二章八話 『赤鬼の一族』

 その瞬間、秋人は自分の身に何が起きたのか理解出来ていなかった。

 理恵の兄と名乗る男の姿を見失った直後、頭部に硬い物で殴られたような激しい衝撃が走り、秋人の意識はそこで途切れた。


 そして、次に目を覚ますと木製の看板を破壊し、その破片の上に寝転んでいたのだ。

 脳がぐちゃぐちゃになったように視界の中に写る全ての物が揺れ、痛みすら正常に関知する事が不能になっている。


 今まで色々な痛みを経験して来たが、この感覚は味わった事のないものだった。
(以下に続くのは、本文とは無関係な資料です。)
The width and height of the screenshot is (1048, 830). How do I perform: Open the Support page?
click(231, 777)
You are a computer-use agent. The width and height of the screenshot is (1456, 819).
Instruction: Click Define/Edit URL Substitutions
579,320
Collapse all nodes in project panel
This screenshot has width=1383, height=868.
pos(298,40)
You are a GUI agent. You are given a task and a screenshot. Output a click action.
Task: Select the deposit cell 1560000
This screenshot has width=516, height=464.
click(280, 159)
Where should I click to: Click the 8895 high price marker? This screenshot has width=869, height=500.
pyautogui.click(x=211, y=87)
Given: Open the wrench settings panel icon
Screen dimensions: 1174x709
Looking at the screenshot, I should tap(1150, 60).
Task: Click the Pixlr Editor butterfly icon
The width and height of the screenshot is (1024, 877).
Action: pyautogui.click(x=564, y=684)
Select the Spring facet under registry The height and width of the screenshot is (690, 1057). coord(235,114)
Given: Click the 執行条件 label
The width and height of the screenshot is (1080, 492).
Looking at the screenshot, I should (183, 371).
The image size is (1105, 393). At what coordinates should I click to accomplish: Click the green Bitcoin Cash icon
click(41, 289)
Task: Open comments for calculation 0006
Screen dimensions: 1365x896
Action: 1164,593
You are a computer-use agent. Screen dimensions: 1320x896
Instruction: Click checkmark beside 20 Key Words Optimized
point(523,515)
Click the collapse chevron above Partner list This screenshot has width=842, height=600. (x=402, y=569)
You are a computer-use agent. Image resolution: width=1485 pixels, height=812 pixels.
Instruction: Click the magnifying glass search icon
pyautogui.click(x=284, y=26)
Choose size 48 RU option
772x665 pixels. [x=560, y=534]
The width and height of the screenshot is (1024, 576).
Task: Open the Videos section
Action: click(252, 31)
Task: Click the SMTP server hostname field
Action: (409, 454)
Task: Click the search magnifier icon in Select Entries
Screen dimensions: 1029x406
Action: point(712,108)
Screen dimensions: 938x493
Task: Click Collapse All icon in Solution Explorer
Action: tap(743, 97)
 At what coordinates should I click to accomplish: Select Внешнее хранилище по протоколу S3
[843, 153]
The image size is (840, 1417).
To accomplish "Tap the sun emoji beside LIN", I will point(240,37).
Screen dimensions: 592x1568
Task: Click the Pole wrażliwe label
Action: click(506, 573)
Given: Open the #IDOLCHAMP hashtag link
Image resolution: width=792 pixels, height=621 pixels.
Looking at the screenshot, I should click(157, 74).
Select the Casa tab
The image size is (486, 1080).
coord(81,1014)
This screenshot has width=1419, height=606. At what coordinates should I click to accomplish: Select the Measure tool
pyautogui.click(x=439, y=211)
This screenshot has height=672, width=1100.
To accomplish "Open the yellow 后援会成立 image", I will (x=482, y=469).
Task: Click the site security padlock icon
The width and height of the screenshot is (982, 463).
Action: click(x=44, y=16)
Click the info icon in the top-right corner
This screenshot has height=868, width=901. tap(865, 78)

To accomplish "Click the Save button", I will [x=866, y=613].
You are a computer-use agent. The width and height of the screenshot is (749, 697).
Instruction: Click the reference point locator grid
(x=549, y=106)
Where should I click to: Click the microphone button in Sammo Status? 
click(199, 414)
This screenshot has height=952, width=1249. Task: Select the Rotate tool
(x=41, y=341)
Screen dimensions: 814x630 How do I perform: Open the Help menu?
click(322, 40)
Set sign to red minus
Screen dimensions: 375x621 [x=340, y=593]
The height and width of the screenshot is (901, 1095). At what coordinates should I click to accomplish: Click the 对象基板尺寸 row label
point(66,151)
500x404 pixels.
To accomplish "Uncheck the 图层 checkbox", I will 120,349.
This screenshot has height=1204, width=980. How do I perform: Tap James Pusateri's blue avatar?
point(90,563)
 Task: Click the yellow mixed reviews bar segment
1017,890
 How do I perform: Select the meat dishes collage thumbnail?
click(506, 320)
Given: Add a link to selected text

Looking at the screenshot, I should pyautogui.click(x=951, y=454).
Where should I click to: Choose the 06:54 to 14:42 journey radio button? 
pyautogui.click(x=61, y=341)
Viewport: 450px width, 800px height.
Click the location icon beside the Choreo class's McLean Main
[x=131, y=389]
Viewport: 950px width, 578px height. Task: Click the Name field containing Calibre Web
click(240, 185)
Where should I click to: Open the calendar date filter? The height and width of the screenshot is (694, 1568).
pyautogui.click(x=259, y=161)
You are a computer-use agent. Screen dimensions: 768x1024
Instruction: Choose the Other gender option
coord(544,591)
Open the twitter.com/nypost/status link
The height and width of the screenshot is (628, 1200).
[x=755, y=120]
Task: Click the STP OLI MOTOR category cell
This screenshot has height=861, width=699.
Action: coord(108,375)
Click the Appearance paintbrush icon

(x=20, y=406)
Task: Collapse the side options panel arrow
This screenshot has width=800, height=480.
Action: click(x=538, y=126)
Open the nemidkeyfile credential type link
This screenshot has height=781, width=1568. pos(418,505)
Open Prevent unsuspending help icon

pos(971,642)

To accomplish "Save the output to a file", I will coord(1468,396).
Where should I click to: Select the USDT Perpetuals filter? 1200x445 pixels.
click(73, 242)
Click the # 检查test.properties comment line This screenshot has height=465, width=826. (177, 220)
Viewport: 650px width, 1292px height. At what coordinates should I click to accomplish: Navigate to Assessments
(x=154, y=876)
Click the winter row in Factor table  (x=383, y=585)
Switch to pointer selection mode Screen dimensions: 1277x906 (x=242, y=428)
軽自動車に引かれた時も視界がごちゃまぜになったが、その時とは全くの別ものだ。

 この一撃は、正確に秋人の意識と命を刈り取るために放たれた一撃。

 唯一分かった事は、それだけだった。


「あ、秋人!」


 ぐちゃぐちゃになった視界の隅から、理恵が走りよって来る。

 声だけで理恵だと判断したものの、今の秋人の脳では顔までは認識出来ない。脳を激しく揺さぶられ、体への信号が上手く出来ていないのだろう。

 立ち上がろと地面に手をつくが、全く力が入らない。


「秋人! 大丈夫!?」


 車に引かれているのを何度も見ている筈の理恵だが、秋人が怪我をして本気で心配するのはこれが初めてだろう。

 何度も体を揺さぶられ、僅かに喉から声が漏れた。


「……ッ、んだ……よ」


 次第に焦点が合い、心配そうに顔を見つめる理恵と目が交差する。

 痛みこそ和らいでいるが、状況を把握するまでの回復までは至っていない。


「ほう、今ので生きてるのか」


「なんで……なんで秋人に攻撃したの!」


 自分の一撃を受けても尚、命がある秋人に驚いたのか、男が感心したように声を上げる。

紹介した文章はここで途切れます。